**Your objective**. Having read the material, return every line of it exactly.

**Provided data**.

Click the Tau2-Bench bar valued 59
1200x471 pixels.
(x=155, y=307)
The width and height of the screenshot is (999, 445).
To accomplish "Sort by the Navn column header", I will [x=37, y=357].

**Response**.
Click the Tau2-Bench bar valued 59
1200x471 pixels.
(x=155, y=307)
The width and height of the screenshot is (999, 445).
To accomplish "Sort by the Navn column header", I will [x=37, y=357].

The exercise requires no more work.